Granted, we're not getting the nice filter widget on the right hand side in the admin interface this time but it's good enough for me to be able to make a special link to /admin/myapp/mymodel/only-completed/ and it works just like a normal filter.

Ticket 5833 is quite busy and has been going on for a while. It feels a daunting task to dig in and contribute when so many people are already ahead of me. By writing this blog entry hopefully it will help other people who're hacking on their Django admin interfaces who, like me, hate booleans.


Andreas Pelme
Why don't you just use MyModel.objects.filter(completed_date__isnull=True) instead?

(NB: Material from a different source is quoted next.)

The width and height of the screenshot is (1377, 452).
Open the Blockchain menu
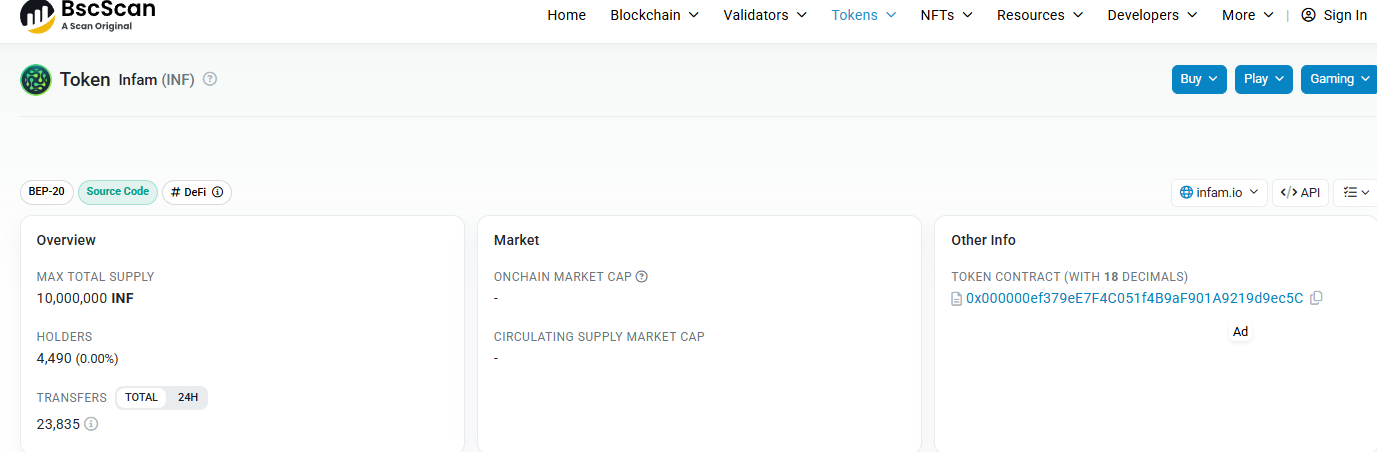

It might be slightly less convenient to write when making queries, but you wont need to create a custom manager. Putting completed=True/False in a Q-object will not work either.
Peter Bengtsson
I didn't know about the __isnull trick. Thanks for that.

No, putting completed=True/False in a Q-object does work as long as it's using my manager (MyModel.objects). That was the whole point of the blog :)
Andreas Pelme
I think that you are missing my point with Q-objects. Your manager only rewrites kwargs passed to filter and exclude, it will not rewrite Q objects that are passed in directly. With Q objects i mean django.db.models.Q:

If you had another field - foo - on MyModel and wanted all objects that are completed or where foo='bar', you would issue a query that looks something like this:

MyModel.objects.filter(Q(completed=True) | Q(foo='bar'))

You cannot use your rewrite when chaining filters(), since your filter()/exclude() overrides only works on the manager, and not the queryset. This means that MyModel.objects.all().filter(completed=True) will not work either.

I would just use __isnull instead, it does exactly what you want, without going through the hassle of overriding managers, querys and Q objects - and works everywhere.

However, I think your post is interesting and shows some of the potential with being able to subclass and override managers. It is definately a violation of DRY and ugly to have different fields.
Peter Bengtsson
I seeeeeee! When you wrote Q-object I first thought you meant Queryset, not the search thingy.

And now I see what you mean about MyModel.objects.all().filter(completed=True).

I guess I've taken on a principle too strongly that doesn't quite work the Django way.
why don't you create a DateField "date_completed" AND a BoolanField "completed" and update the boolean automaticly depending on the DateFields value? filtering on a method is possible, but requires iterating over all results. that can be quite a performance hit.
Peter Bengtsson
That's exactly what I didn't want. Why add extra database fields when you don't have to?

No, filtering on a method IS possible but that's why I had to write the special manager.
you feed really sucks. Did you see how it messed up the django community page?
Peter Bengtsson
But that's just because the django community aggregator doesn't display the HTML within. Netvibes does.